Cisco Systems Inc., today announced plans to acquire New Jersey-based solid state memory systems developer Whiptail for $415 million to bolster its data centre strategy.
Upon completion of the purchase Whiptail employees will be integrated into Cisco’s computing products group. The acquisition is expected to be completed in the first quarter of 2014.
“With the acquisition of whiptail Cisco is evolving the UCS (unified computing system) architecture by integrating data acceleration capability into the compute layer,” the network gear maker said in statement. “Integrating Whiptail’s memory system with UCS at a hardware and manageability level will simply customer’s data centre environments by delivering the required performance in a fraction of the data centre floor space with unified management for provisioning and administration.”
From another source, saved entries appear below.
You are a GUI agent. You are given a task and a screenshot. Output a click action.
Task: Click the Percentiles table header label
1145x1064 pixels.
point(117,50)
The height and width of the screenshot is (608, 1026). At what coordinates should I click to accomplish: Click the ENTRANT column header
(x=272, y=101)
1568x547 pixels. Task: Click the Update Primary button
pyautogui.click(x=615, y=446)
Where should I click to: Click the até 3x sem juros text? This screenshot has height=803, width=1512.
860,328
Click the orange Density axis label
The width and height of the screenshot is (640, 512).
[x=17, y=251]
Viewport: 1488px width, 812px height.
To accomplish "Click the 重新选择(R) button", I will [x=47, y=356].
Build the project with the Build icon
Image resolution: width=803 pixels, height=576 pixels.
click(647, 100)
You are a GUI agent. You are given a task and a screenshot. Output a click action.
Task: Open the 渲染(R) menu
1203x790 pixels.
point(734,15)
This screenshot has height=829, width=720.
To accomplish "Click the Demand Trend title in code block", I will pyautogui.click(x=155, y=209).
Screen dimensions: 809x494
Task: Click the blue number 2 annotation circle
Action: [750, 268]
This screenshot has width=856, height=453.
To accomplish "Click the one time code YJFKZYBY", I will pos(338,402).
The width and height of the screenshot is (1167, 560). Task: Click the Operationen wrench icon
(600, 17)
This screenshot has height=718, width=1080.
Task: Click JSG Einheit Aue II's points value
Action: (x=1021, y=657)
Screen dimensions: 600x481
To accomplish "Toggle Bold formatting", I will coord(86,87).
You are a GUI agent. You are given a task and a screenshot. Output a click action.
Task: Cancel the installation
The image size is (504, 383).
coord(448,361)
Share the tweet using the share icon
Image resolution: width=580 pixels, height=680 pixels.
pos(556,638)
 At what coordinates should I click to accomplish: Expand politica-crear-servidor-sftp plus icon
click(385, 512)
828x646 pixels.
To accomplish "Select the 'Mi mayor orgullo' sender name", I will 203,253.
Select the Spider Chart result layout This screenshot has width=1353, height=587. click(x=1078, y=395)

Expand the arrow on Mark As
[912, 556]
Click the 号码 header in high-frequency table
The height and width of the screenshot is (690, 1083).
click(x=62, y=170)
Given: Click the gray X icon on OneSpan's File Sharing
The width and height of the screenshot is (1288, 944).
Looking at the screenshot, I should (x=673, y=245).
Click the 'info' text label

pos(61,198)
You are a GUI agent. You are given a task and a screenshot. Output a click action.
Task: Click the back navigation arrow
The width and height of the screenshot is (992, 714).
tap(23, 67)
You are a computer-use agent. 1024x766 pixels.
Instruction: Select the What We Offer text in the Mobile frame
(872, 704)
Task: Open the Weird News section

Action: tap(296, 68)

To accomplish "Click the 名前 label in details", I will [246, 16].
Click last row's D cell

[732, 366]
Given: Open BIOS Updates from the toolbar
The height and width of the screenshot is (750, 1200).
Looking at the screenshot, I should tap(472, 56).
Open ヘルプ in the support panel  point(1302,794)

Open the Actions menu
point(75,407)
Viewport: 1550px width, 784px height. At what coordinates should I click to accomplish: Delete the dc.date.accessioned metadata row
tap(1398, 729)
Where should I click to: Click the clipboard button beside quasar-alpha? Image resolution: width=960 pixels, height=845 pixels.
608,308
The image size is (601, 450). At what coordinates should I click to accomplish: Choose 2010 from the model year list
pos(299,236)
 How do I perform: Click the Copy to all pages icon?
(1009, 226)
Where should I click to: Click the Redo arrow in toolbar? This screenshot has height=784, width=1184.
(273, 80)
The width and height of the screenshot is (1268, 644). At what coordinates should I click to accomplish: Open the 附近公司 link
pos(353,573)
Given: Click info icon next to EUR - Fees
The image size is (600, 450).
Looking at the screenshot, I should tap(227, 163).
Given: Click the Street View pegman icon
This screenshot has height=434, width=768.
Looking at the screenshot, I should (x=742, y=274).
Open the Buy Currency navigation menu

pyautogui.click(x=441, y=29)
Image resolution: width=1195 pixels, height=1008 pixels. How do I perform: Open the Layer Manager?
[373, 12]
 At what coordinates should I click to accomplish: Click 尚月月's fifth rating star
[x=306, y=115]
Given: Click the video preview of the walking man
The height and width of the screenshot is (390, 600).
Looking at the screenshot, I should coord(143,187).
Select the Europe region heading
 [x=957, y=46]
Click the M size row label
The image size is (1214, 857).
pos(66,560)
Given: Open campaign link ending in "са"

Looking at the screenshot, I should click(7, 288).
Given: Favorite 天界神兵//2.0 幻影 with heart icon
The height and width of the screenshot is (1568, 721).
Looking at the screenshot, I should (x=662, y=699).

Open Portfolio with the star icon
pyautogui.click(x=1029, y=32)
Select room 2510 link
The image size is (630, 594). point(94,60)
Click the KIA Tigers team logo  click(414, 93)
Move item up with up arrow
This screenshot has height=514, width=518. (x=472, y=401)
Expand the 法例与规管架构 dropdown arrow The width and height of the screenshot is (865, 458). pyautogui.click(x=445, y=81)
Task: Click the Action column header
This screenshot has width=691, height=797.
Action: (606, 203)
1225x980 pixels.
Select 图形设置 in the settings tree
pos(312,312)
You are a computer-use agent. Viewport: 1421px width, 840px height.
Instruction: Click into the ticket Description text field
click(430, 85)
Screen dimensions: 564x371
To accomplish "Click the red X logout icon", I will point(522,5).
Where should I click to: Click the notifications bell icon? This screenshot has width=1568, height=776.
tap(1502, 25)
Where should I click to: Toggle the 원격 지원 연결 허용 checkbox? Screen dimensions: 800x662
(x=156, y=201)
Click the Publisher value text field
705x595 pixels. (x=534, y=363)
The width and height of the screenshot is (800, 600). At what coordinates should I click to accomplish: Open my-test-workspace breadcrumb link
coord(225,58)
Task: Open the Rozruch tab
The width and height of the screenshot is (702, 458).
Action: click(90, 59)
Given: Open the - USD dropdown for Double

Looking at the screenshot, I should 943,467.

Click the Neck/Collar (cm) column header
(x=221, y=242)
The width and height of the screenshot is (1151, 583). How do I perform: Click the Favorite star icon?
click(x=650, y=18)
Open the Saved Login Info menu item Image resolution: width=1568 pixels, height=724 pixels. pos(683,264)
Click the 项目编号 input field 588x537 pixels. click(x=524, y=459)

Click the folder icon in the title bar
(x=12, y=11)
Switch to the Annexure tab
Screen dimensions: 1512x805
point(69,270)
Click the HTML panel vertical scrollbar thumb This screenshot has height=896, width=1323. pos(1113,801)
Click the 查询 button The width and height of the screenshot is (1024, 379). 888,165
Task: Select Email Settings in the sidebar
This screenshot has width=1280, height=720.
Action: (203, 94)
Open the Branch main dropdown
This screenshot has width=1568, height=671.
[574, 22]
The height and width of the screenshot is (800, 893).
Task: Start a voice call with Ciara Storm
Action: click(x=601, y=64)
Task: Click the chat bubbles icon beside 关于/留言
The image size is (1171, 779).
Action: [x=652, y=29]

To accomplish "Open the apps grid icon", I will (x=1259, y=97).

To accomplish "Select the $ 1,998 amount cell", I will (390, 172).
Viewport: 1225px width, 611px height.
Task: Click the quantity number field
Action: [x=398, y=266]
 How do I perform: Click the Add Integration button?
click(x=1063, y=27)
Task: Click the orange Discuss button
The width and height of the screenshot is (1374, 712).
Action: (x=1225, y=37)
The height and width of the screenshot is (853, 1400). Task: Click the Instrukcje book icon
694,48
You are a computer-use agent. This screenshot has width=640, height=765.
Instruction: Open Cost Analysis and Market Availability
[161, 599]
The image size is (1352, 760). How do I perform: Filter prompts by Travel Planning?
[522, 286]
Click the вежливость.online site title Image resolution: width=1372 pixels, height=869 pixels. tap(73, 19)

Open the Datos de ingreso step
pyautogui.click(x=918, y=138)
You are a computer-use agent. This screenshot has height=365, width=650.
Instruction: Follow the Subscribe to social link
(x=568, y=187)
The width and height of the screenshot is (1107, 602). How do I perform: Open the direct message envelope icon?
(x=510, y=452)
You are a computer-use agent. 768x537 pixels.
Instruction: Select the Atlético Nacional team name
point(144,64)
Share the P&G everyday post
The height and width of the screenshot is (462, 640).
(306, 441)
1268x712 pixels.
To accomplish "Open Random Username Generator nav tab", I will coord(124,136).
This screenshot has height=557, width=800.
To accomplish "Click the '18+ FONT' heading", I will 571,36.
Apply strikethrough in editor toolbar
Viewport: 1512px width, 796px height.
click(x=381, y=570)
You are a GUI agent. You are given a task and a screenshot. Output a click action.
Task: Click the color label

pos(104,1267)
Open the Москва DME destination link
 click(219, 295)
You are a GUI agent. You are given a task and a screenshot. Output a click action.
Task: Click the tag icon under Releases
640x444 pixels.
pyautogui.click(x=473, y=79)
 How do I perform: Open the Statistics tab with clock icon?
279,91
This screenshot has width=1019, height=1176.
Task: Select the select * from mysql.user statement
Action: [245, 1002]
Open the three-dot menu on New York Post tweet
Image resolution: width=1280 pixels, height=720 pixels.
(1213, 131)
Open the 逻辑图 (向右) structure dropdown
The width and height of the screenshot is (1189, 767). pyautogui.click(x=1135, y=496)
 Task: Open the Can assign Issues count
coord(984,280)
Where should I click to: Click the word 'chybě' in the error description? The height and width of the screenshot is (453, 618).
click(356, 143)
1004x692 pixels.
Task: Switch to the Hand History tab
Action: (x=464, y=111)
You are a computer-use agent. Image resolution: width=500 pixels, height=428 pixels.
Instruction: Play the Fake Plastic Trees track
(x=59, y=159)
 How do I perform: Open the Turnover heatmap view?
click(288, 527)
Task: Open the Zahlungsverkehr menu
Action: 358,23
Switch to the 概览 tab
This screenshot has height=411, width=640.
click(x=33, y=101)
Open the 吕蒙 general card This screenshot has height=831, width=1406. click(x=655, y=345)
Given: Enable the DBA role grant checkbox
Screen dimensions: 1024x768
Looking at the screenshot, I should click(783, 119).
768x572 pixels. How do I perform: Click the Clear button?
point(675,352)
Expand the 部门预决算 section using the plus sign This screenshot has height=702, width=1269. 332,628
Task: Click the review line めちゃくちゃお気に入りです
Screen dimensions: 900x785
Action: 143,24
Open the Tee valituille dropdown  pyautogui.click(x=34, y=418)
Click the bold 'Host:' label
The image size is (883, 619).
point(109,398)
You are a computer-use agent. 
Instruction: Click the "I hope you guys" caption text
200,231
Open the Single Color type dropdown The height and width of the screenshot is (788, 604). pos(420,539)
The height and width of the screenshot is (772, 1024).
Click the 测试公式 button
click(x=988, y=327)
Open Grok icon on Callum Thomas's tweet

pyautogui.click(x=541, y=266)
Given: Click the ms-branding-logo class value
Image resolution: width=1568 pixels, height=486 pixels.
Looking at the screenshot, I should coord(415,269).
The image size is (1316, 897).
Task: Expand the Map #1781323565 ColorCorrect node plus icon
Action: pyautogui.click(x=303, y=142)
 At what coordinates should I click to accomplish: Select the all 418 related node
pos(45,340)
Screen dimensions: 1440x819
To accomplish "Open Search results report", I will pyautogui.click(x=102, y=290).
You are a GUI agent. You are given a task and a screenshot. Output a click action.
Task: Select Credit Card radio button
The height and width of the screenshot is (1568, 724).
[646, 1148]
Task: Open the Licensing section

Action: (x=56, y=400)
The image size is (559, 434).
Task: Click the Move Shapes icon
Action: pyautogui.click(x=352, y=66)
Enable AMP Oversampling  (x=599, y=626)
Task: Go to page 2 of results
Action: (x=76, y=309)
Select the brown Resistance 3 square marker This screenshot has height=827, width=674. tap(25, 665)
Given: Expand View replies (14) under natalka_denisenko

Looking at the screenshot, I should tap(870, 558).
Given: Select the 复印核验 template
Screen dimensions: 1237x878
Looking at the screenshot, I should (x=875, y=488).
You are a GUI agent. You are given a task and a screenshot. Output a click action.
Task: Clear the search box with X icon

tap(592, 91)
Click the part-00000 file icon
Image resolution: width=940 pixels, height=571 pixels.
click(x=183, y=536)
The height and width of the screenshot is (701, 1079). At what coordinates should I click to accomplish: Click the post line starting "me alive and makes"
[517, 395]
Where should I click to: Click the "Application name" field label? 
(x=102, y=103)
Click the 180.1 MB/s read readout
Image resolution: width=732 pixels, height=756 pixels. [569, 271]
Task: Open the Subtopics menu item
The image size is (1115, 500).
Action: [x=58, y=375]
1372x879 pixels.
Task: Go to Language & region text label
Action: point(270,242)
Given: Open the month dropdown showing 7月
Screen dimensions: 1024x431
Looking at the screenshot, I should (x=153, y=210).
Whiptail specializes in in highly scalable, flash-based arrays. Its high-end system can scale up to 360TB of storage at four million input/output operations per second (IOPS). The company’s low-end offerings range from thee to 12 TB operating at 250,000 IOPS.
System (UCS) and data centre strategy.
The systems are ideal for applications where speed is critical such as analytics and video transcoding. With Whiptail’s technology in its stable, Cisco will be well-positioned to compete in a space where virtual desktops and data analytics are creating increasing performance demands on traditional storage arrays.
UCS features such as built-in automation and high performance fabrics, compliment Whiptail’s high performance data services. UCS, Whiptail and Cisco’s Nexus data centre switches will accelerate Cisco’s innovation in the converged infrastructure space.
Solid state memory systems need to be brought closer to the application level in order to bridge the gap between increasing application performance demands from servers and what storage systems can deliver, said Cisco.
“As we continue to innovate our unified platform, Whiptail will help us realize our vision of scalable persistent memory which is integrated into the server, available as a fabric resource and manageable as a global shared pool,” said Paul Perez, vice-president of Cisco’s computing systems product group.